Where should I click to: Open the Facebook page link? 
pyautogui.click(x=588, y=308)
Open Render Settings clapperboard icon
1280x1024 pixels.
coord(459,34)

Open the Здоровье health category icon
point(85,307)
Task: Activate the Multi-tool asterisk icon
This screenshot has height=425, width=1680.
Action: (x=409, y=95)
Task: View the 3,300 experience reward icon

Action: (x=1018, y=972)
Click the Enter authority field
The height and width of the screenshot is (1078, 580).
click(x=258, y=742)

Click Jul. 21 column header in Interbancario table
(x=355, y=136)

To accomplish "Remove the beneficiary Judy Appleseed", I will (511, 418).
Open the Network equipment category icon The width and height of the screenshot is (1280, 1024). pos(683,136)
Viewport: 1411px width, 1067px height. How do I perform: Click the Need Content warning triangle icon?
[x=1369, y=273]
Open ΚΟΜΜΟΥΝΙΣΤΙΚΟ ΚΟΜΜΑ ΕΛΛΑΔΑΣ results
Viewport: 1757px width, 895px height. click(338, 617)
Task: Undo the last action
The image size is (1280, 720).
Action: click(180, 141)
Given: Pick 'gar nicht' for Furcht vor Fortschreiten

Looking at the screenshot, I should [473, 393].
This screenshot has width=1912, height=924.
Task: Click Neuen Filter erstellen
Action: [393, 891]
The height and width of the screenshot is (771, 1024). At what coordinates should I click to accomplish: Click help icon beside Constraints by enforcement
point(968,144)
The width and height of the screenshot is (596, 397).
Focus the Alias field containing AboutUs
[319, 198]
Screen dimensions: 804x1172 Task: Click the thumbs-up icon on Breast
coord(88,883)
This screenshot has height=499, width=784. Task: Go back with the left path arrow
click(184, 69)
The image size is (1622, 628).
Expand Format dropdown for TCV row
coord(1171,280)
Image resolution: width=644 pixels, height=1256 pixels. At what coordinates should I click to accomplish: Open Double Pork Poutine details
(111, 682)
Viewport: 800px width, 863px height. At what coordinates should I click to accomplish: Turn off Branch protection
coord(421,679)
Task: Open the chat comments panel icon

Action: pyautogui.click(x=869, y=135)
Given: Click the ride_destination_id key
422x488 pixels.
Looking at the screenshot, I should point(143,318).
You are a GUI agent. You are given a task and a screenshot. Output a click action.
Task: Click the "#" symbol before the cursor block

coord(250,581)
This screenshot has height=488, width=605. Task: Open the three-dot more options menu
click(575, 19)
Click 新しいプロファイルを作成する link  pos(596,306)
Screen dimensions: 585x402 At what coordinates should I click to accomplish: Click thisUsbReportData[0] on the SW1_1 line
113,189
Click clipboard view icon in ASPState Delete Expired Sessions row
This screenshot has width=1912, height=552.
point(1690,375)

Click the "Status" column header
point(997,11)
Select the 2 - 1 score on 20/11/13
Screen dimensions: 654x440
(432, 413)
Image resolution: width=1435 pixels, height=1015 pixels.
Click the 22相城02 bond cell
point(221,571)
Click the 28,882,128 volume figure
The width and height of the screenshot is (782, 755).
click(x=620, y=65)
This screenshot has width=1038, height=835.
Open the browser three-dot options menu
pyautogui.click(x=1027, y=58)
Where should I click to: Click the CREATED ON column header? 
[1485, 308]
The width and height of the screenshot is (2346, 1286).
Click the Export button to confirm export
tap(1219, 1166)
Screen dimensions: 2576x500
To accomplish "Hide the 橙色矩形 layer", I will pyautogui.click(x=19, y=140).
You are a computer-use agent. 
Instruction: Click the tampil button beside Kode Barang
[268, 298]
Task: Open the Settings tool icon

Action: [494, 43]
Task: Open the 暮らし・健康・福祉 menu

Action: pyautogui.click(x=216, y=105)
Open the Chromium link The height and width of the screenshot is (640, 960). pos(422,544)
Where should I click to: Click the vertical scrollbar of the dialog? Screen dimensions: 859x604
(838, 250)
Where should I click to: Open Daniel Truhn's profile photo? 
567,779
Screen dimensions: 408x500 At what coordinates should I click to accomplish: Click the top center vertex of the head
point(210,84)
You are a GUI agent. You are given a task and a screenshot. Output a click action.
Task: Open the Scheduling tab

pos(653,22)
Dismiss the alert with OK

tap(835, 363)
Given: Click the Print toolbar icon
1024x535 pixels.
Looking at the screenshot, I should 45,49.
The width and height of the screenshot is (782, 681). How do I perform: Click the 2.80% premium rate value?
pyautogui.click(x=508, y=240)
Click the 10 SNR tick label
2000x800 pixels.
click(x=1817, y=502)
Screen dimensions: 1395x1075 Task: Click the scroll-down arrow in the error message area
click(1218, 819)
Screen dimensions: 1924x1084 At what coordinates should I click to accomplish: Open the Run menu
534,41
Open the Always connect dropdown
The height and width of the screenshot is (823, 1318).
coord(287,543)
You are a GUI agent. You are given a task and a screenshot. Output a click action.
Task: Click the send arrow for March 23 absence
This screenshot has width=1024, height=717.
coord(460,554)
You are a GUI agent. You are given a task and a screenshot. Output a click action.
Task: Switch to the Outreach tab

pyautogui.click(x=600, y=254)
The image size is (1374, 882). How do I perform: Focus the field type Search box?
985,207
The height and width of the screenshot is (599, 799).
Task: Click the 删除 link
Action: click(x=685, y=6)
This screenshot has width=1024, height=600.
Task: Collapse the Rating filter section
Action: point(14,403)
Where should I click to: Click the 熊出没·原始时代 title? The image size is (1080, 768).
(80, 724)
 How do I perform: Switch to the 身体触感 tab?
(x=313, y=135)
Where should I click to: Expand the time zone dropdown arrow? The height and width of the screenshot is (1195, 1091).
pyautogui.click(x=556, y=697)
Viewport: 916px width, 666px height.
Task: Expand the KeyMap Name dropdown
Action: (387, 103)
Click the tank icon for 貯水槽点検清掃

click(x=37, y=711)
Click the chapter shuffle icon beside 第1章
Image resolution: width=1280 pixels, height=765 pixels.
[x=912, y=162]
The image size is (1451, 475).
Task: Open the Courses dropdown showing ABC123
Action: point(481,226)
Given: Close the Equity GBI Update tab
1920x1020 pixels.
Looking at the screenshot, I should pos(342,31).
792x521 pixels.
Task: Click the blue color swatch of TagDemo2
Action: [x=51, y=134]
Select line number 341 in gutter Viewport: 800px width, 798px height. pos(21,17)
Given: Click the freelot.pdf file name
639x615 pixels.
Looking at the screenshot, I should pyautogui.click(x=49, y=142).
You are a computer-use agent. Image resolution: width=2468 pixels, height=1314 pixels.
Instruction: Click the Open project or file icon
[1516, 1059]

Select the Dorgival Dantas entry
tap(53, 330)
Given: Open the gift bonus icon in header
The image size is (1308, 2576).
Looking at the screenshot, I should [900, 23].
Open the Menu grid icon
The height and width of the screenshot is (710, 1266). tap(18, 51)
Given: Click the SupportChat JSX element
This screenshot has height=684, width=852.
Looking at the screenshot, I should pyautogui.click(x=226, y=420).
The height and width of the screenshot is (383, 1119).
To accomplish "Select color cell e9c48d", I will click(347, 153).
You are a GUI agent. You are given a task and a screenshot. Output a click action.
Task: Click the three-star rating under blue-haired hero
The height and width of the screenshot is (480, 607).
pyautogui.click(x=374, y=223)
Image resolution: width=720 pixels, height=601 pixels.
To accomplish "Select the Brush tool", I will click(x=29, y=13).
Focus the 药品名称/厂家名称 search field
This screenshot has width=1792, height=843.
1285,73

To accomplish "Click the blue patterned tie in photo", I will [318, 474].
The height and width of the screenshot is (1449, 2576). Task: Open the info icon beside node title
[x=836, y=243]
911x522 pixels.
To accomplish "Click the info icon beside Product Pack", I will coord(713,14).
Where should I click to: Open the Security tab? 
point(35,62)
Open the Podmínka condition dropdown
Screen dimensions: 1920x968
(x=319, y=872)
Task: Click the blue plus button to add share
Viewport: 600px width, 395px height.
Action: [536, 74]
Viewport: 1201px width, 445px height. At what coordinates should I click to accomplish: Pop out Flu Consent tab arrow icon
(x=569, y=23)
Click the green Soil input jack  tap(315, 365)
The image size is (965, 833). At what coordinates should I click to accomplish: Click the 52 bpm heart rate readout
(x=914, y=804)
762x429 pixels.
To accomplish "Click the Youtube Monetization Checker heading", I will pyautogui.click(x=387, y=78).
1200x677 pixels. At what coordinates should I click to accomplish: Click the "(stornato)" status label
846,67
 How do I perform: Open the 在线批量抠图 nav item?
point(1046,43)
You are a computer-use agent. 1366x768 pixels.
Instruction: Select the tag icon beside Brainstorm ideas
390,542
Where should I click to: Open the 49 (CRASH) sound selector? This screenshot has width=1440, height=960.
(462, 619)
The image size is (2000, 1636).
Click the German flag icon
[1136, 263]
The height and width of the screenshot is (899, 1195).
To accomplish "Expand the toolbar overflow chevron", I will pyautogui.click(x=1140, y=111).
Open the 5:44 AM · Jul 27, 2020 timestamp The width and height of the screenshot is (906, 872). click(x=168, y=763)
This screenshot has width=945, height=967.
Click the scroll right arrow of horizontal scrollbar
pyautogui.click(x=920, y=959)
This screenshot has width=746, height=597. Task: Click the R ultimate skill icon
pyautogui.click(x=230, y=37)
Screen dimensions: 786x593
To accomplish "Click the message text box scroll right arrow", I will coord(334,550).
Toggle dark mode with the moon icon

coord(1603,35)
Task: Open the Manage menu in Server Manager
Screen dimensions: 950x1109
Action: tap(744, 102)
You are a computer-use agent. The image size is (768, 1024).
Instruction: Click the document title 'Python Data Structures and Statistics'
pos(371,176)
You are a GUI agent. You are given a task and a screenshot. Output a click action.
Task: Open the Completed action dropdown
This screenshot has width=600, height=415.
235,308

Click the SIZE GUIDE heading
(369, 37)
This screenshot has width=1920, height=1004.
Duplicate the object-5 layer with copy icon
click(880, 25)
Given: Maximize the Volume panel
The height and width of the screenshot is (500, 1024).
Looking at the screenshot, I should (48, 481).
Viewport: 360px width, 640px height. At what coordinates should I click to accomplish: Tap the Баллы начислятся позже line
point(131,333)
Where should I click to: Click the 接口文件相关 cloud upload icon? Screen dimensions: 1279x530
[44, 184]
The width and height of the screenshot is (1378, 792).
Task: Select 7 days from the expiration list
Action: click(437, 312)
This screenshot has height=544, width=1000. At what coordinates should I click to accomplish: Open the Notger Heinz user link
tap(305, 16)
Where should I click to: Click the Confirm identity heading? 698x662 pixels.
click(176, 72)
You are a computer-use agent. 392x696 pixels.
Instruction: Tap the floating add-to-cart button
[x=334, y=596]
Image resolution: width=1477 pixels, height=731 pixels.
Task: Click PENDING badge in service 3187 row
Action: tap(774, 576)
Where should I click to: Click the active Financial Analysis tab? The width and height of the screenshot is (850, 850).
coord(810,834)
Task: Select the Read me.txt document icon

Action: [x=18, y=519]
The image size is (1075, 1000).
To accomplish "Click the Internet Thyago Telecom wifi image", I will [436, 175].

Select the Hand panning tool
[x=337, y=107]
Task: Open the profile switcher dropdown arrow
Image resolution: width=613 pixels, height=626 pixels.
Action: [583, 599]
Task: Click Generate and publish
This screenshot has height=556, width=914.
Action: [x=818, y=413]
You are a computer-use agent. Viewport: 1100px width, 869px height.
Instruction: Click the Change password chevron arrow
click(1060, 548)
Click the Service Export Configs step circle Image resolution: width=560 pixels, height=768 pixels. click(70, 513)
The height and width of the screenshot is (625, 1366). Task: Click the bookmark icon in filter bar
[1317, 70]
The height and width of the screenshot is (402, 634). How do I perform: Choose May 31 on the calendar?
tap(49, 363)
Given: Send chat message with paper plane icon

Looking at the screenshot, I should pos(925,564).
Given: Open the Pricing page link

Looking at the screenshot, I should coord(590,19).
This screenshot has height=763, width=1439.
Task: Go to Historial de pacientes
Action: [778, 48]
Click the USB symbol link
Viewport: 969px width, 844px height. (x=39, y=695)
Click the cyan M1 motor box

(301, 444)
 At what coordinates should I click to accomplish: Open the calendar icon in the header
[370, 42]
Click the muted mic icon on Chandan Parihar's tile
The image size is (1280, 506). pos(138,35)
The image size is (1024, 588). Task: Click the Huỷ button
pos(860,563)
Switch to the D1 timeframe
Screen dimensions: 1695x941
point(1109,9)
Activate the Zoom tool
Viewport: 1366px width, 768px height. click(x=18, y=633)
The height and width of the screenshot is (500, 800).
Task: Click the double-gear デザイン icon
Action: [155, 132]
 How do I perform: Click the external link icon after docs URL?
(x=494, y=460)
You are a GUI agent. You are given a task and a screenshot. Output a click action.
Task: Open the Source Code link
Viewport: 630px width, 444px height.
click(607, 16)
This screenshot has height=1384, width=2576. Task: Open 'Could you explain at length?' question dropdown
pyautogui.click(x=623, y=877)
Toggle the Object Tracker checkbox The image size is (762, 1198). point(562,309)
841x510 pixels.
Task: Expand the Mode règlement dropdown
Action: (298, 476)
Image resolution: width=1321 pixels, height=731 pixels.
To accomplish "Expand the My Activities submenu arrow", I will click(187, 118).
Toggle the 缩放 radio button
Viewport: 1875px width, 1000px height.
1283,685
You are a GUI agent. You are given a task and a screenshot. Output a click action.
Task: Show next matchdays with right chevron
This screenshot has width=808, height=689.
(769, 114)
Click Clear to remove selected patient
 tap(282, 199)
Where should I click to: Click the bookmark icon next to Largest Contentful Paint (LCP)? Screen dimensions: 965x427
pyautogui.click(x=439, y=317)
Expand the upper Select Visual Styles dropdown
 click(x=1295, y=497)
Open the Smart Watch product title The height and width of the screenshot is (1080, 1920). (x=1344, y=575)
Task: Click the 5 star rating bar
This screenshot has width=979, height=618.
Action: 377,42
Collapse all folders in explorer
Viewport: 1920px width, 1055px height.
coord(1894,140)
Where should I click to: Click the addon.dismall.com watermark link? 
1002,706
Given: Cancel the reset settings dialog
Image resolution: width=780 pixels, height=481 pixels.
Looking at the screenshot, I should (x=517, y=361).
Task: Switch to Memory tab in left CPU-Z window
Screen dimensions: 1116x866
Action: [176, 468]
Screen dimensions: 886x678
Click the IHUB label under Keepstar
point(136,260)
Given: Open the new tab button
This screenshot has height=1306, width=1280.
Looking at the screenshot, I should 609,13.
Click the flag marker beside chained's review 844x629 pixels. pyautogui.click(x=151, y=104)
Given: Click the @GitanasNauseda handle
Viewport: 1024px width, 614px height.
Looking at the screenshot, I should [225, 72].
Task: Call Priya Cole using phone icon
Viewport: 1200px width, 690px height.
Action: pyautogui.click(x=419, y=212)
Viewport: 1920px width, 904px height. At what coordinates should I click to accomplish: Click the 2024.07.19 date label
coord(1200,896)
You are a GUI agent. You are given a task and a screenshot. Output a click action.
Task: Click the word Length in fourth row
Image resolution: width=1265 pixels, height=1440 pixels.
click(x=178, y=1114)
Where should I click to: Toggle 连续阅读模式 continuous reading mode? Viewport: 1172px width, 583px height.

+---+

EXERCISE INSTRUCTIONS:
If a line in the records above contains the word "computer", count it, then give the total and nothing else.

EXERCISE ANSWER:
6